Replies to post #796836 on NorthWest Biotherapeutics Inc (NWBO)

[seekinganswers]

The answer is that nobody knows because the MHRA cannot comment on a pending application and NWBO who certainly can comment, refuses to do so.
That being said, the phase 3 trial was flawed in my opinion, and the supposed results/efficacy are in question, otherwise a decision would already have been rendered.
It's not Big Pharma because DCVax is used only as an addition to current standard of care and would not affect current treatments being also used.
My opinion, and the opinion of many scientists is that a new confirmatory trial will be required.
Who knows, just my opinion. GL.

[RRP60]

Dans, your guess is as good as anybody's about holdup. No one really knows except mhra. We are all patiently waiting for our miracle drug to come to market. Till then, this is a meeting place for exchanging optimism( coined by chiug) or to play with paid nellies ( if you dont put them on ignore). 

[jesster64]

Dansvans, just go back and read a years worth of posts(guesses) on what's the holdup. Some of the more popular theories being tossed about are they expanded submission to be for all cancer tumors, corruption , BP influence, inadequate submission paper, waiting for manufacturing to catch up for demand, waiting on new legislation to streamline approval, questions about treatment are slowly answered, etc..
Personally' I believe the MHRA is being extra thorough. Your guess is as good as any.

[Rising_Sun]

The MHRA (the UK’s drug watchdog) is totally in bed with Big Pharma—probably swapping staff and favors left and right.
The people reviewing DCVax-L don’t seem to care.
I bet they’re not even putting in a full day’s work to get this life-saving cancer vaccine approved fast. Otherwise, it doesn't make sense on such delays.
Meanwhile, brain-cancer patients are dying.

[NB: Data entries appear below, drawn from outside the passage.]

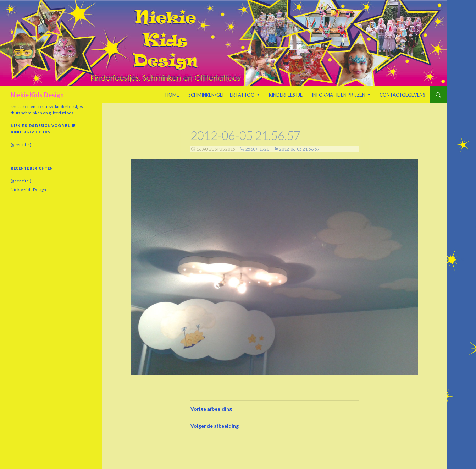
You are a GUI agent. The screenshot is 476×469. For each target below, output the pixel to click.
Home (172, 95)
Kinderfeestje (286, 95)
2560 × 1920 (257, 149)
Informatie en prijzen (338, 95)
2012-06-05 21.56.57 (299, 149)
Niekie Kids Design (37, 95)
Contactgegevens (402, 95)
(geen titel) (21, 144)
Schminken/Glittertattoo (221, 95)
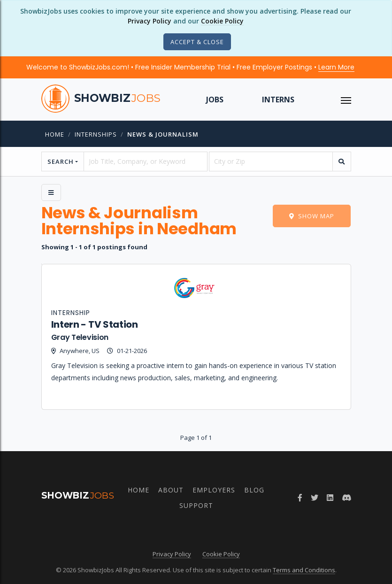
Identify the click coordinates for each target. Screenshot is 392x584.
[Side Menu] (51, 192)
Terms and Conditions (304, 570)
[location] (271, 161)
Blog (254, 490)
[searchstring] (146, 161)
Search (61, 161)
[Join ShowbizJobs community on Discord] (346, 498)
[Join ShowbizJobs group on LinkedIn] (330, 498)
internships (96, 134)
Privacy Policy (149, 21)
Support (196, 505)
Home (54, 134)
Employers (214, 490)
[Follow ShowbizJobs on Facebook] (300, 498)
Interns (278, 100)
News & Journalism (163, 134)
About (171, 490)
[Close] (197, 42)
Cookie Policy (222, 21)
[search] (342, 161)
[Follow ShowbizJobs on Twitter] (315, 498)
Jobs (215, 100)
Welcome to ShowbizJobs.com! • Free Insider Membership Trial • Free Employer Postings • (190, 67)
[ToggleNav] (346, 100)
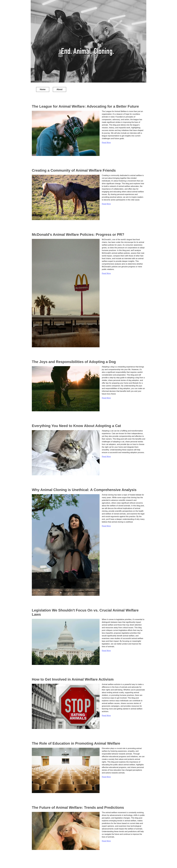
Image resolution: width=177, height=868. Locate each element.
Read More (106, 143)
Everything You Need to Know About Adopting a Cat (76, 426)
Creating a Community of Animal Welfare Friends (73, 170)
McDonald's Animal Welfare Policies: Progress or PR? (78, 235)
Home (42, 89)
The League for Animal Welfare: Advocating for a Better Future (85, 106)
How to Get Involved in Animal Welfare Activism (72, 679)
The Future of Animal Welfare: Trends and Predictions (78, 807)
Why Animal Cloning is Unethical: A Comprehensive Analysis (84, 490)
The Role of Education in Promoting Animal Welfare (76, 743)
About (59, 89)
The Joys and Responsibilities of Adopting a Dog (74, 362)
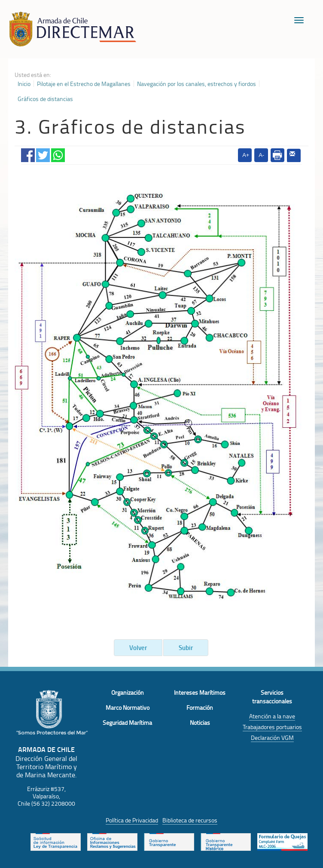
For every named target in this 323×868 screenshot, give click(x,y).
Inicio (24, 84)
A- (261, 155)
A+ (246, 155)
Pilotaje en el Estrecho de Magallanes (84, 84)
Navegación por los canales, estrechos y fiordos (196, 84)
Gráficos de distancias (45, 99)
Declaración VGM (272, 737)
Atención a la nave (272, 716)
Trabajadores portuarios (272, 727)
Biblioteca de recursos (190, 820)
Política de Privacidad (132, 820)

Picture this: you work at the MHRA and make £100,000 a year.
Some shady guy connected to a giant drug company slides you £1 million in secret to “take it easy” and slow the review by just 20%.
You’ve got rent, kids, and Christmas presents to buy—and this drug doesn’t affect anyone you know.
What do you say?
DCVax-L could wreck billions in profits for the big boys who sell pricey, barely-better cancer drugs.
So they whisper in ears, pay “consultants,” and suddenly the little guy’s miracle treatment gets stuck in red tape forever.

Without hard proof of corruption, I can’t explain these endless, inexplicable delays any other way.
The pattern fits too neatly: revolutionary therapies from small biotechs get buried in bureaucracy, while Big Pharma’s me-too drugs sail through.
Coincidence? Or conspiracy? You decide.

Oh, yeah. FCK MHRA. FU MHRA.

[MarauderWarlock33]

Ask yourself a question who would know best when to expect the MAA might come from the MHRA other than themself. It's got to be the company and LP - they are working together with MHRA to finalize the labelling which should be the last check item before SMPC write up by the MHRA. When LP gave us 90 days lead time for AventBio payment, she based the starting point from the agreement of sale's date and was telegraphing that the SMPC would take between 60 to 90 days max. LP is expecting the MAA to be delivered by the latest NOV. 27, 2025, Thanksgiving Day. Later when the actual signing of the sales contract of AventBio, she set the revised starting point of the 90s lead time out to that day. LP has lawyer back ground and I believe she wouldn't make this kind of rookie mistake - to me it was deliberate signaling to all suffering longs. Just thinking out aloud.